Alkemy Playground
See AI patterns in action.
This is where we open the hood. The Playground is Alkemy Cloud's interactive showcase of the AI architectures we recommend and implement for clients — built so you can explore how they work, not just read about them.
- Live architectures. Each pattern includes an interactive walkthrough showing exactly how data flows from query to answer.
- Real AI demos. Not mock-ups. Every demo runs a live LLM call so you see actual retrieval, ranking, and generation.
- Decision-ready. Pros, cons, and "when to use" guidance so you leave knowing which pattern fits your use case.
Not all RAG is created equal.
Retrieval-Augmented Generation (RAG) lets AI answer questions using your actual data — documents, knowledge bases, APIs — instead of relying on memorised training data. It is the most practical way to make LLMs accurate, current, and trustworthy in production.
But RAG is a family of architectures, not a single technique. The right pattern depends on your query complexity, corpus size, and accuracy bar — and choosing wrong costs months.
RAG is the SAFE bridge between AI potential and business reality.
- Sourced. Every answer traces back to specific chunks in your knowledge base. No black boxes.
- Always current. Update your KB and answers reflect the change instantly. No retraining required.
- Fact-grounded. RAG grounds LLM responses in your actual data — not memorised training sets.
- Enclosed. Your data stays under your control.
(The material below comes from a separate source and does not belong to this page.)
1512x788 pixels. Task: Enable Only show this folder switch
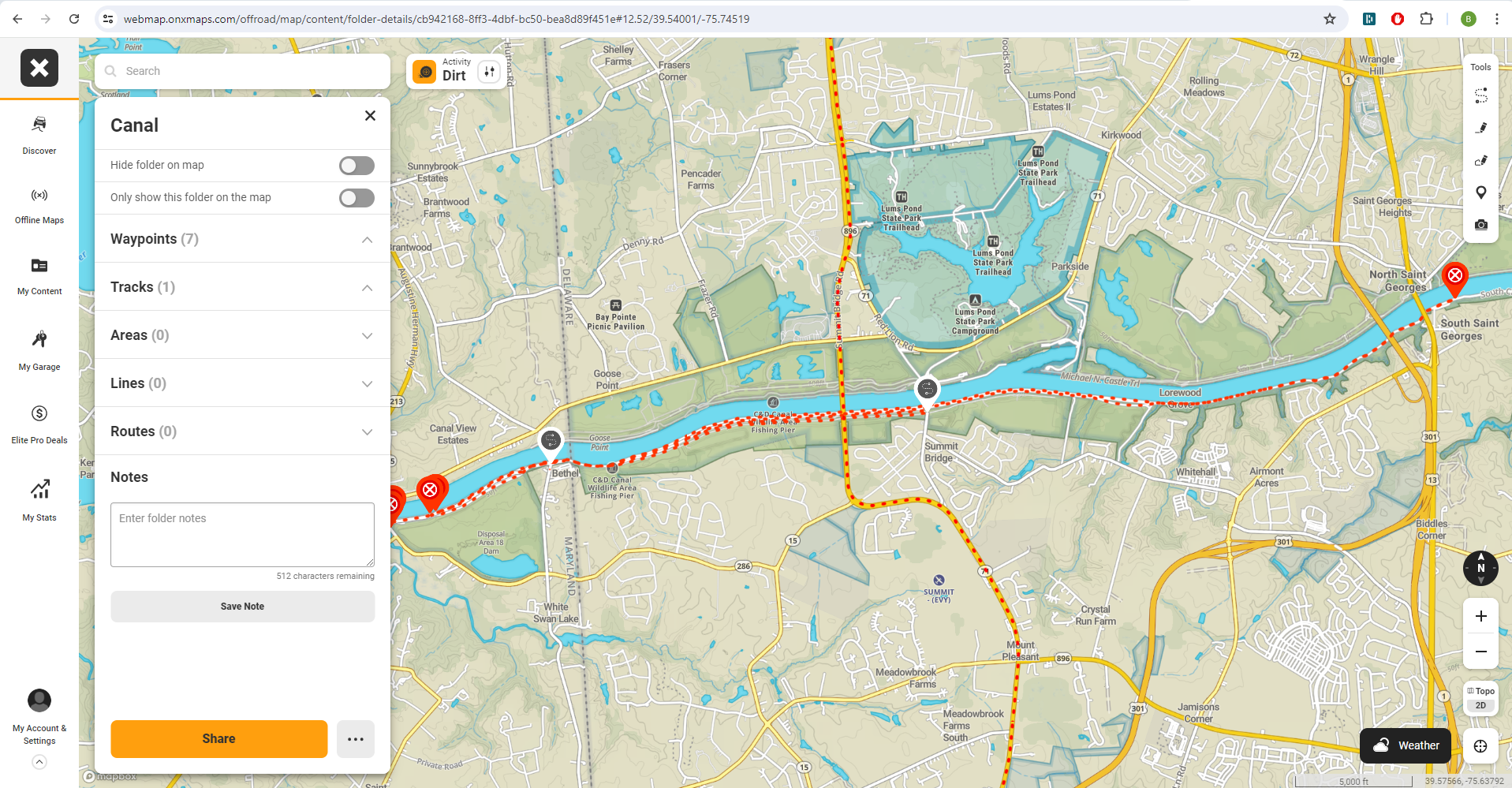coord(357,198)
No fine-tuning, no data leaving your perimeter.
The six core RAG patterns
- Naive RAG. Documents are chunked, embedded as vectors, and retrieved by similarity at query time.
- Advanced RAG. Adds query rewriting, broad retrieval, and cross-encoder re-ranking to improve precision.
- Modular RAG. A composable architecture with swappable components and routing logic per query type.
- GraphRAG. Uses knowledge graphs for multi-hop reasoning across connected entities.
- Corrective RAG. Self-evaluates retrieved chunk relevance and triggers fallback when quality is insufficient.
- Agentic RAG. An autonomous agent that decides when and what to retrieve, decomposes complex queries, and synthesises results.